A trifle after noon the boys borrowed a small skiff from a citizen who
was absent, and got under way at once. When they were several miles
below “Cave Hollow,” Tom said:
“Now you see this bluff here looks all alike all the way down from the
cave hollow—no houses, no wood-yards, bushes all alike. But do you see
that white place up yonder where there’s been a landslide? Well, that’s
one of my marks. We’ll get ashore, now.”
They landed.
“Now, Huck, where we’re a-standing you could touch that hole I got out
of with a fishing-pole. See if you can find it.”

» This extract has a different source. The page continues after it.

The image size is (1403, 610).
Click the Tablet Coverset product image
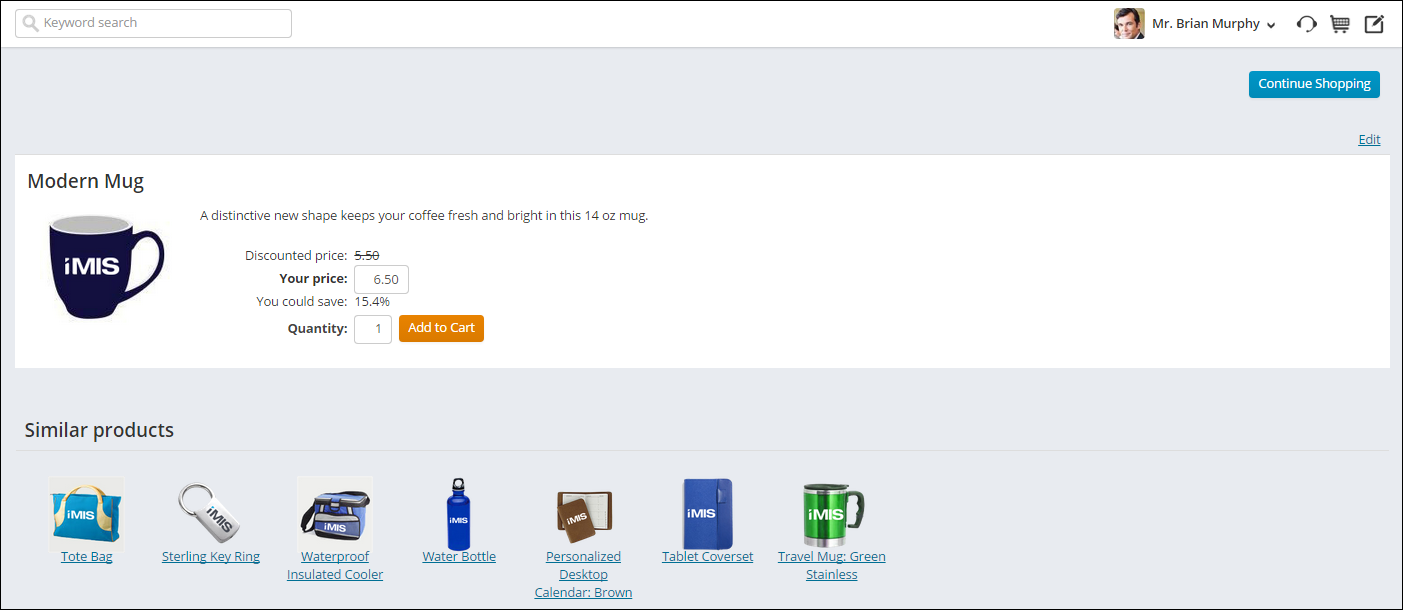tap(707, 513)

Huck searched all the place about, and found nothing. Tom proudly
marched into a thick clump of sumach bushes and said:
“Here you are! Look at it, Huck; it’s the snuggest hole in this country.
You just keep mum about it. All along I’ve been wanting to be a robber,
but I knew I’d got to have a thing like this, and where to run across
it was the bother. We’ve got it now, and we’ll keep it quiet, only we’ll
let Joe Harper and Ben Rogers in—because of course there’s got to be a
Gang, or else there wouldn’t be any style about it. Tom Sawyer’s Gang—it
sounds splendid, don’t it, Huck?”
“Well, it just does, Tom. And who’ll we rob?”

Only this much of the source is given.